Because that amortization period is still in effect and many of the nonconforming signs are still up, Largo residents haven't yet seen the full benefit of the new code. Yet more than 75 business owners reportedly have signed a petition calling for a relaxation of the ordinance, saying they need more ways to advertise their businesses. They want additional street-side signs and the ability to use advertising gimmicks such as balloons and banners when they have sales or grand openings.
It is a fallacy that people can't find businesses unless they are marked by multiple signs or flashing or fluttering devices. If that were true, no business in a place like Sanibel Island, which has one of the toughest sign codes in the state, would survive. People in Clearwater seem to have no trouble finding the McDonald's, the drugstore or the gas station even though that city required all business owners to substantially reduce the number and size of their signs years ago. The improvement in the appearance of Clearwater's commercial corridors has been noteworthy.
Some may wonder what would be the harm in allowing businesses to use special signs or devices during sales. But what constitutes a sale? How would the city determine that it was a real sale? Some businesses might choose to have a sale every day or every week, essentially making their temporary sale signage permanent.
Many communities with tough sign ordinances allow a special banner or sign when a business has its grand opening. However, some businesses then put on multiple "grand openings," so those communities often require a new business to get a special permit that allows only one grand opening and requires the signage to be removed by a specific date. Largo could do the same.

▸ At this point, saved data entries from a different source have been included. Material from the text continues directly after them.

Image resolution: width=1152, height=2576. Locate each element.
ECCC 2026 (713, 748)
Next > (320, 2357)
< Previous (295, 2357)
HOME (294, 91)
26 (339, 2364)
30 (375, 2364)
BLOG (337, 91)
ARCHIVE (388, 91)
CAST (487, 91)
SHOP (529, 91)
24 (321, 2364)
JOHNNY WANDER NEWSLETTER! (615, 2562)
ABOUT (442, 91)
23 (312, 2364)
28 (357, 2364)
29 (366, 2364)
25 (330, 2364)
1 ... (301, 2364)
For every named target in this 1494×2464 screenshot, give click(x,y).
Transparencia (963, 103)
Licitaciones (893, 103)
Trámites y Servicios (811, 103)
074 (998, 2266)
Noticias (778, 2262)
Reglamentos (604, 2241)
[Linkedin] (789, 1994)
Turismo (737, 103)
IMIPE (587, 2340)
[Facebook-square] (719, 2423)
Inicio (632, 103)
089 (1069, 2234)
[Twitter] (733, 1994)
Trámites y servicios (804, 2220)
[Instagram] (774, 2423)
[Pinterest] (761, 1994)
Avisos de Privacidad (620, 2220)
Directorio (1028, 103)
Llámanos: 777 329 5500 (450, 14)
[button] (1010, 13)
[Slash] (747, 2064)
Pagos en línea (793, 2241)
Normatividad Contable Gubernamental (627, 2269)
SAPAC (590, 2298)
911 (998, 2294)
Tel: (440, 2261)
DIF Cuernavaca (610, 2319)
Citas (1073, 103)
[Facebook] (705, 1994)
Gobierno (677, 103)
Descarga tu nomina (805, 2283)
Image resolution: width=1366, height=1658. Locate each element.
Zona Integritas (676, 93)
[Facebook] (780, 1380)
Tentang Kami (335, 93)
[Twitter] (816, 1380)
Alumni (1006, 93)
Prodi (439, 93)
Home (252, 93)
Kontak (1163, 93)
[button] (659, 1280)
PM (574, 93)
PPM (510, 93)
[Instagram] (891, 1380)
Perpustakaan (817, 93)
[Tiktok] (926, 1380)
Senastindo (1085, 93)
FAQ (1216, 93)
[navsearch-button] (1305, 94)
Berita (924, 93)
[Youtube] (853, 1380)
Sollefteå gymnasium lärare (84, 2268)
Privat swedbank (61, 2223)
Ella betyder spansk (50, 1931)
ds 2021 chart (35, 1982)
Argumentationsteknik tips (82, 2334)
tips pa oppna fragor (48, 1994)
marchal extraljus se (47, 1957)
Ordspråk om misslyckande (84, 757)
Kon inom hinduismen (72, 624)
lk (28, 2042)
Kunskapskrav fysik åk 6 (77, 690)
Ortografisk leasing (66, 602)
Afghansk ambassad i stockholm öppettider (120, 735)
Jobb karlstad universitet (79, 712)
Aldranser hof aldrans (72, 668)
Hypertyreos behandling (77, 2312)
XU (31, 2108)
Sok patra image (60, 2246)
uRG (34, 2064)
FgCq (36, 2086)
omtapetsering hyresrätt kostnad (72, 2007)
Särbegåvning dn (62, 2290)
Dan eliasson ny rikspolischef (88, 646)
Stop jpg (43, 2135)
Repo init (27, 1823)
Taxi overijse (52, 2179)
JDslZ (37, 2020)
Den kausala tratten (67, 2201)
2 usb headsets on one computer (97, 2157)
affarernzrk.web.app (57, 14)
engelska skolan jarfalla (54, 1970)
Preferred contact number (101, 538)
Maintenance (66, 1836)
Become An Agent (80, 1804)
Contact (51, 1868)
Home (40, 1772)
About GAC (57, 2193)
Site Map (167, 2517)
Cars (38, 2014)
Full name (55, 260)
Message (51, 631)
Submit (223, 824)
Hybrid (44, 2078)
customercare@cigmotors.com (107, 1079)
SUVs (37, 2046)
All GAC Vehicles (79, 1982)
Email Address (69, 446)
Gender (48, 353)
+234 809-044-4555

However, each special circumstance that Largo inserts in its ordinance to help businesses through the recession will complicate the job of code enforcement for city staff. That's important, because Largo, like other area cities, is having to cut staff and programs to balance its budget.
Another complication would arise when the city decided to cancel any temporary provisions it had granted to property owners because of the recession. Businesses likely would lobby hard to have the temporary provisions made permanent. The two sides might also disagree about when the recession was really over.
The city hopes to meet with business owners next month to discuss the petition. While city commissioners may wish to be helpful, they should keep in mind that it is the recession, not the city's sign ordinance, that has made today's business environment difficult. And it is the end of the recession, not signs or banners, that will fix the problem.